Behind The Numbers – Control4 (CTRL)
Control4 is a provider of smart home and business solutions that allow consumers to integrate audio, video, lighting, temperature, security, communications, network management and other functionalities into a unified automation solution, customized to match their lifestyles and business needs.
Shares are getting punished today, down 17% as I type this, after reporting Q4 earnings after the bell yesterday:
-EPS of $0.44 vs $0.43 estimate – Beat
-Revenue of $72.5M vs $73.2M estimate – Miss
-Revenue increased 6% Y/Y
-Q1 EPS Guidance of $0.08 – $0.11 vs $0.21 estimate – Miss
-Q1 Revenue Guidance of $61M – $63M vs $64.1M estimate – Miss
-Company delivered five operating system releases with new and improved functionality to dealers and end customers, and now more than 137,000 sites of their 385,000 total registered installations are running Control4 software released in 2018.
-Company added over 58,600 new customer installations and an additional 71,000 Control4 operating system upgrades to prior installations throughout the world.

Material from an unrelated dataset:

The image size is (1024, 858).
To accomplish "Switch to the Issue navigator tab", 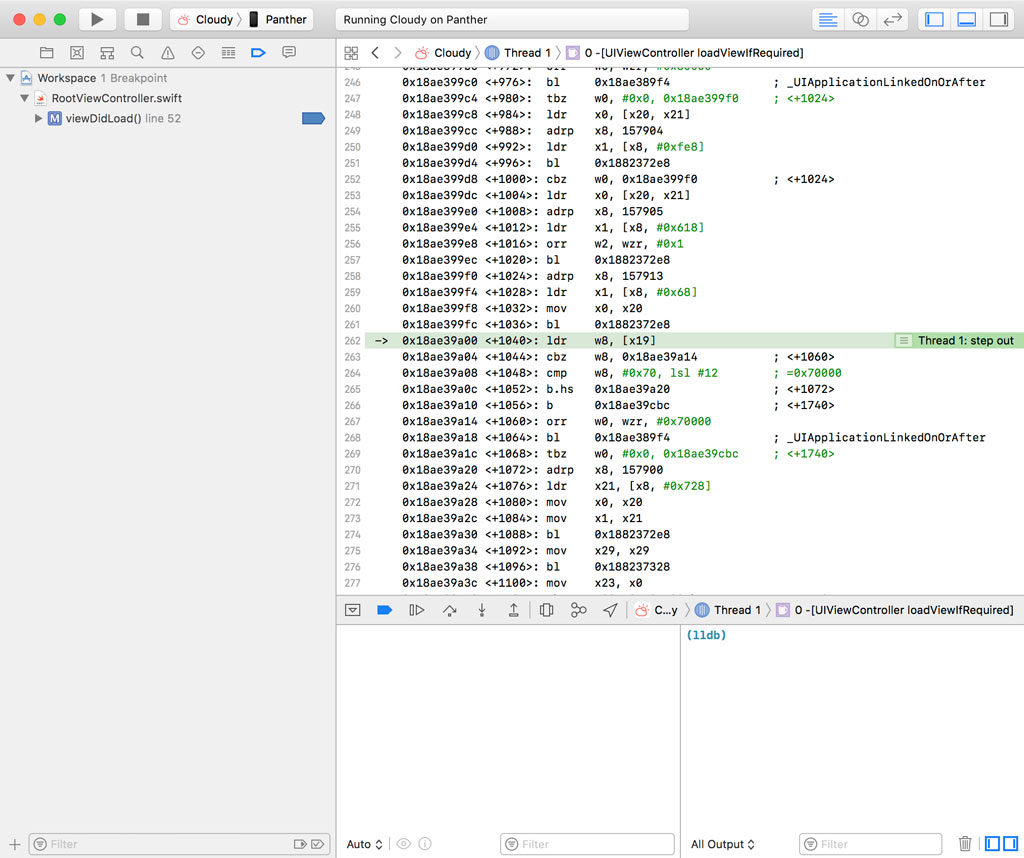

Macro Issues – Not surprising, the company would say that during the second half of 2018, their Y/Y revenue growth rate slowed. CEO Martin Plaehn would say, “We believe these headwinds are attributable to a combination of factors, including general economic conditions, related pressures facing our dealers and time impact relative to our product development cycles.”

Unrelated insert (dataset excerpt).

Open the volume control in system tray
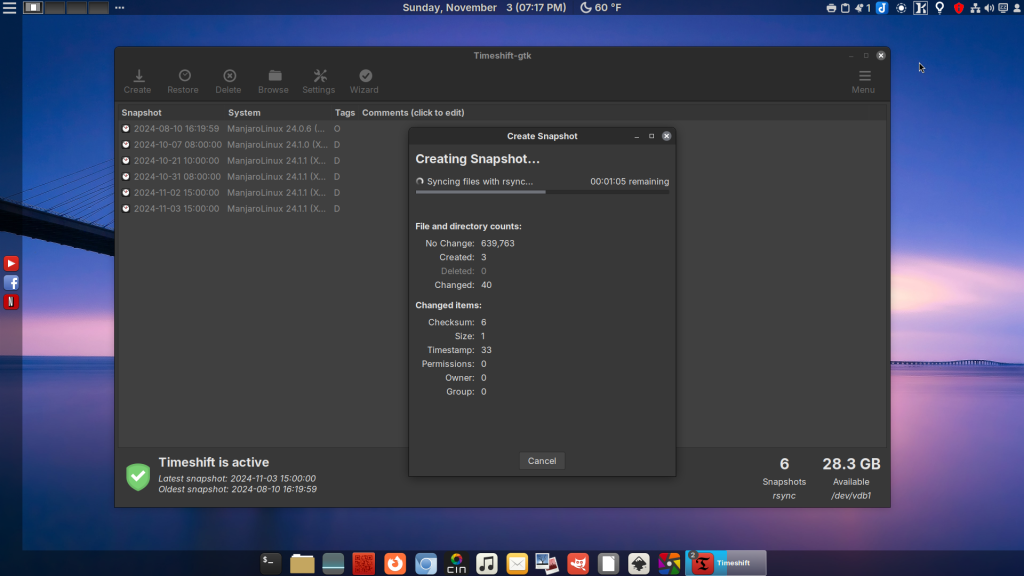This screenshot has width=1024, height=576. (988, 8)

Mr. Plaehn would add that the general economic conditions included the slowing of new housing in MDU projects in many metropolitan areas, geopolitical polarization intentions in the UK and EU, and within and between the U.S. and China and most recently, stock market volatility, all of which impact consumer confidence and homeowner decision-making regarding meaningful purchases involving design, installation and customization.

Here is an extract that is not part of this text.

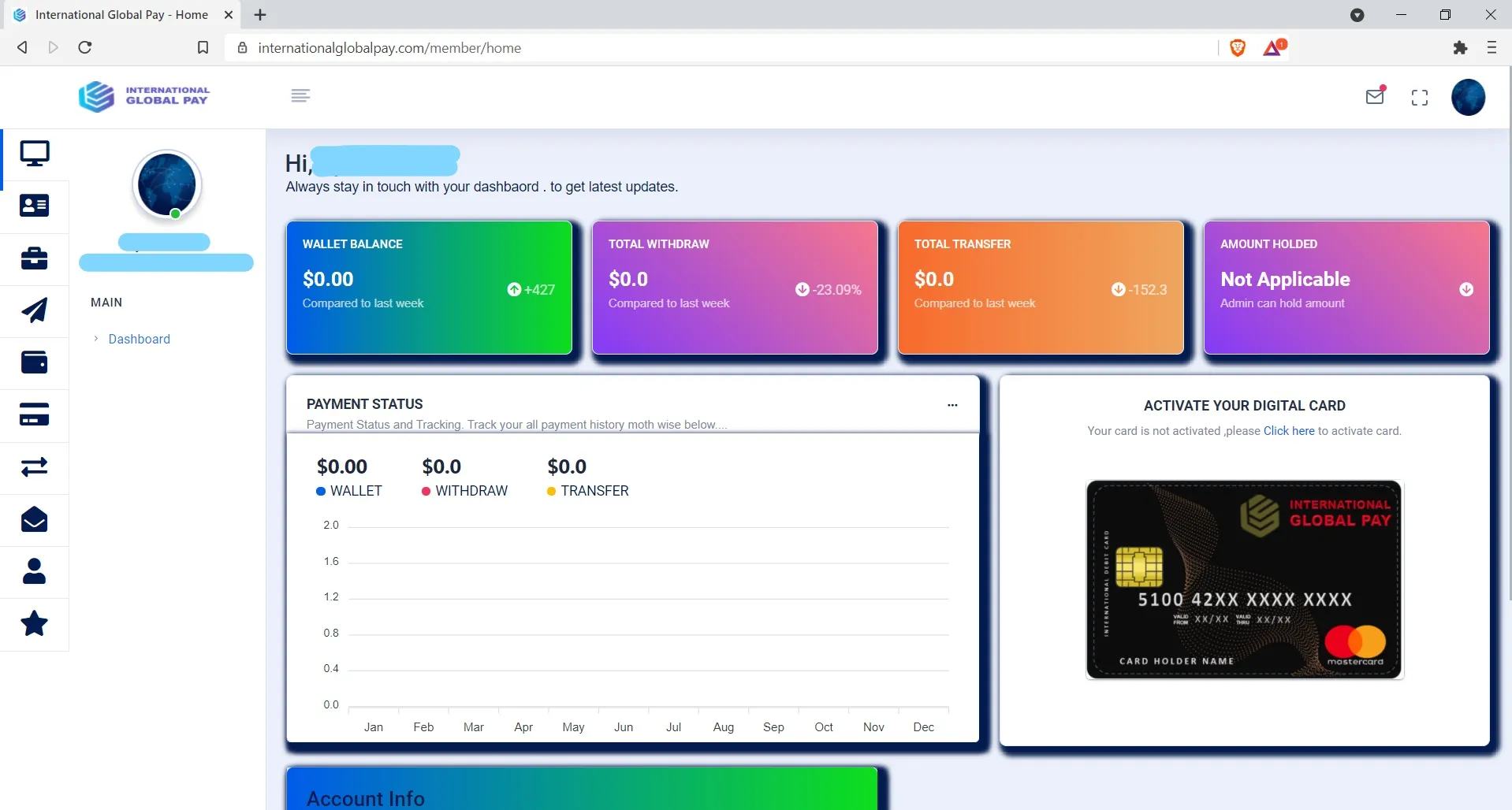Viewport: 1512px width, 810px height.
Task: Select the transfer arrows sidebar icon
Action: click(35, 467)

Also, as for their dealers, CE Pro recently released its annual survey of electronics installers. The publication noted that in 2018 integrated revenues grew on average 8% in 2018, which is down from 11% of growth in 2017 and the average number of new installation per dealer fell from 48 in 2017 to 45 in 2018. The CE Pro survey also reported challenges noted by dealers, including a slowdown in new home construction and ongoing trade labor shortages facing the industry.
Needham was out this morning downgrading shares to Hold from Buy noting that CTRL’s top-line guidance assumes a soft Q1 with a reacceleration in the second half as a number of initiatives take hold. However, Needham also thinks headwinds from the weak macro environment could make the embedded reacceleration challenging.
This morning, Roth Capital was out with a note defending the stock saying that the production builder focus and certified showroom initiative should both be decisively additive to 2H19 growth rates.
Production Builder Program – On the call, the company announced that it launched its production builder program in conjunction with the introduction of its newest controller product the CI1. They will enter 2019 with 32 production builders and over 20 in process applications prominently in North America who are or will be standardizing on Control4 as their smart home automation system for the houses they will build in 2019 and 2020.
Certified Showroom Program – In addition, the company also launched its certified showroom program starting in May with 140 high quality experiential showrooms and expanded that number to 199 as of today, and they have more than 30 additional children applications in process for expected certification in the first half of 2019.
NEEO – Finally, the company announced it had acquired Swiss-based NEEO for total consideration of $11M in cash. NEEO is the designer and creator of the NEEO universal handheld remote for entertainment and smart home automation. While the acquisition of NEEO will help accelerate the development of new and exciting products, the company’s guidance for 2019 does not assume incremental revenue from these products, but does include approximately $3.5M in incremental operating expenses associated primarily with the product development teams acquired in the transaction.